> Work to be completed
Write out the lines exactly, beginning at the line that has "Screen dimensions: 1362x955" and continuing through the end of the lines.
--------------------
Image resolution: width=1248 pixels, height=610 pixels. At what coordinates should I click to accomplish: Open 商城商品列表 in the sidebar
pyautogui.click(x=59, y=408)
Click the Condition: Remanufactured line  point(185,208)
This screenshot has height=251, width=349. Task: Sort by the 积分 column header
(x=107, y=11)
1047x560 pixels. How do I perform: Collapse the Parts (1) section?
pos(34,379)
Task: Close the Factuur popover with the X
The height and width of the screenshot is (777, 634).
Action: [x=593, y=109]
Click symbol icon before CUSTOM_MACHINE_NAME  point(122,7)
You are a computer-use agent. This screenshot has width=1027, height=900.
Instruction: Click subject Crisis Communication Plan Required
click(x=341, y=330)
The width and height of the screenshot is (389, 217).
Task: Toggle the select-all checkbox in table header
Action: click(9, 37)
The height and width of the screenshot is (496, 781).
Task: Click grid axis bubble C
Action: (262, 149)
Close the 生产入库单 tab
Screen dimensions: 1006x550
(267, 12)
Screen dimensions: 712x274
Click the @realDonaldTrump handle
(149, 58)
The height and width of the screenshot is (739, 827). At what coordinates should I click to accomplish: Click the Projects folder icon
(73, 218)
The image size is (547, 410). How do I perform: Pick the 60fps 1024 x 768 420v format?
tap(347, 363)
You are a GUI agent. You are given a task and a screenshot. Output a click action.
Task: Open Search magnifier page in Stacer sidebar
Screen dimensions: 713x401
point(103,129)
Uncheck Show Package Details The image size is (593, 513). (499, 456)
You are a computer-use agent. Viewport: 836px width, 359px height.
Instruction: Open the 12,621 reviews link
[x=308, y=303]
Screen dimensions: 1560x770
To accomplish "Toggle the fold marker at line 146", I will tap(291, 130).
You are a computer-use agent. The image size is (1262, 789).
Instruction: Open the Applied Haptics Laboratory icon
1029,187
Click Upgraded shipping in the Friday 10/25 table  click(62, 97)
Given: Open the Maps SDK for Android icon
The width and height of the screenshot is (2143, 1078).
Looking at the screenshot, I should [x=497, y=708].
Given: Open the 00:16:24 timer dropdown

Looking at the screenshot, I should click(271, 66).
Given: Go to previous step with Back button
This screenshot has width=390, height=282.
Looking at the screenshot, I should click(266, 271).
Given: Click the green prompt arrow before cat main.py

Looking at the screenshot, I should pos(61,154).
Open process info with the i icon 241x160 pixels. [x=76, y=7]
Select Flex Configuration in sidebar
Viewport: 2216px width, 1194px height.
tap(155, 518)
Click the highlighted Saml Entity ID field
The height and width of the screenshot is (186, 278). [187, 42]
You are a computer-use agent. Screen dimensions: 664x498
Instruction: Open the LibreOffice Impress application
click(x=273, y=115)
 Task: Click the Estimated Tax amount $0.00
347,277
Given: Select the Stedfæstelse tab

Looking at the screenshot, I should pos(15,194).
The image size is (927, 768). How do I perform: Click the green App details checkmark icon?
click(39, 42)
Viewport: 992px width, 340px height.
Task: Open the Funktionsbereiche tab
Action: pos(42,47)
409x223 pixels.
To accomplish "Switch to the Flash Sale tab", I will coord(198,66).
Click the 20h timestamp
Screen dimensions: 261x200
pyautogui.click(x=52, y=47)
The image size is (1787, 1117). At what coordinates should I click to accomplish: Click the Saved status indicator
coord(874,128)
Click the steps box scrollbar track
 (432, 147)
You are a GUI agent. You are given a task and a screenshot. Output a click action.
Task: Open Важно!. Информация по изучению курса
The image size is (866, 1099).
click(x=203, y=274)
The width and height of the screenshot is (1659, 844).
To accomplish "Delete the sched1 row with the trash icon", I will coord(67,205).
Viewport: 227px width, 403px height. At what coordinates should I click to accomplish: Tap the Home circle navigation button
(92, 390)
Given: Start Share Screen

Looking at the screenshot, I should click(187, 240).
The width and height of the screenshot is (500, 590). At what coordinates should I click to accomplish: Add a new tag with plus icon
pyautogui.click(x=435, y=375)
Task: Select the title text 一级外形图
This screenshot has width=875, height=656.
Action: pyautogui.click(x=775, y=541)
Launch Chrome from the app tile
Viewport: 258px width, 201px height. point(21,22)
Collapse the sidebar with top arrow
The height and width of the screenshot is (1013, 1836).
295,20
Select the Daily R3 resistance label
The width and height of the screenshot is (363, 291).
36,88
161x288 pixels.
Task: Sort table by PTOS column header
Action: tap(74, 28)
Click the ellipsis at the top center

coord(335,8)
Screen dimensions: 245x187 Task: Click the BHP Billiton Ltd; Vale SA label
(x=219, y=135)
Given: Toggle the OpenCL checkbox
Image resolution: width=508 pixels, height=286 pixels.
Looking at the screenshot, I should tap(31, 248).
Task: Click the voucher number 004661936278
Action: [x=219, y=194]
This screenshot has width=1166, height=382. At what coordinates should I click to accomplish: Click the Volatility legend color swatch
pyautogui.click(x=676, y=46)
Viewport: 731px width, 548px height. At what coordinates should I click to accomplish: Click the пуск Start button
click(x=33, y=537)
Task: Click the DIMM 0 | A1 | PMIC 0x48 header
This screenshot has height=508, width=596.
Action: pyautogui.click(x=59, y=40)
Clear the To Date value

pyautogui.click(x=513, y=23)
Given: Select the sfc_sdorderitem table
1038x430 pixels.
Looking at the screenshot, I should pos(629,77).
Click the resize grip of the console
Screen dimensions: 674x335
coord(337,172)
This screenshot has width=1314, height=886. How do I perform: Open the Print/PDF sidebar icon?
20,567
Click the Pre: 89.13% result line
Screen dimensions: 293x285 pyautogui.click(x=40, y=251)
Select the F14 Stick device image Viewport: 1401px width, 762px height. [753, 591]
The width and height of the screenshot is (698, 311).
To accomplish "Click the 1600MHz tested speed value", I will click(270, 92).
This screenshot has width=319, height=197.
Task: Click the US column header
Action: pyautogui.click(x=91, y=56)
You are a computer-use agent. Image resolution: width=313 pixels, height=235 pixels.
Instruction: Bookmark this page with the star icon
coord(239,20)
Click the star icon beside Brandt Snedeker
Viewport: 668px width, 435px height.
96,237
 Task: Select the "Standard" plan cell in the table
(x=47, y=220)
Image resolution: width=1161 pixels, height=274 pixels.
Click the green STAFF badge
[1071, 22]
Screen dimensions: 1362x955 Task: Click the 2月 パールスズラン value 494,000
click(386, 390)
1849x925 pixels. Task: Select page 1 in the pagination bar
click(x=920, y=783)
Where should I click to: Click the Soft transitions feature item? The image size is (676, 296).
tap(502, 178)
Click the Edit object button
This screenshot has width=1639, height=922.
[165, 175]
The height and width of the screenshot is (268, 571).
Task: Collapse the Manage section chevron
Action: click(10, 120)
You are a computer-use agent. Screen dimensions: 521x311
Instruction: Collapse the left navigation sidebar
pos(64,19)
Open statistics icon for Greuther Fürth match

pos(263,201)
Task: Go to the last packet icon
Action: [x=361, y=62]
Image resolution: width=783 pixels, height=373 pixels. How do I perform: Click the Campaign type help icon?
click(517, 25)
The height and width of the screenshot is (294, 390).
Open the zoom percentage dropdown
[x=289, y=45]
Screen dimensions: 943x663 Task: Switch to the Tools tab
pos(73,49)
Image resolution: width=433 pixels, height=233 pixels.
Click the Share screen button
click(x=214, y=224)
--------------------
> Solution for this task
Screen dimensions: 1362x955 Task: Click the 2月 パールスズラン value 494,000
click(386, 390)
1849x925 pixels. Task: Select page 1 in the pagination bar
click(x=920, y=783)
Where should I click to: Click the Soft transitions feature item? The image size is (676, 296).
tap(502, 178)
Click the Edit object button
This screenshot has width=1639, height=922.
[165, 175]
The height and width of the screenshot is (268, 571).
Task: Collapse the Manage section chevron
Action: click(10, 120)
You are a computer-use agent. Screen dimensions: 521x311
Instruction: Collapse the left navigation sidebar
pos(64,19)
Open statistics icon for Greuther Fürth match

pos(263,201)
Task: Go to the last packet icon
Action: [x=361, y=62]
Image resolution: width=783 pixels, height=373 pixels. How do I perform: Click the Campaign type help icon?
click(517, 25)
The height and width of the screenshot is (294, 390).
Open the zoom percentage dropdown
[x=289, y=45]
Screen dimensions: 943x663 Task: Switch to the Tools tab
pos(73,49)
Image resolution: width=433 pixels, height=233 pixels.
Click the Share screen button
click(x=214, y=224)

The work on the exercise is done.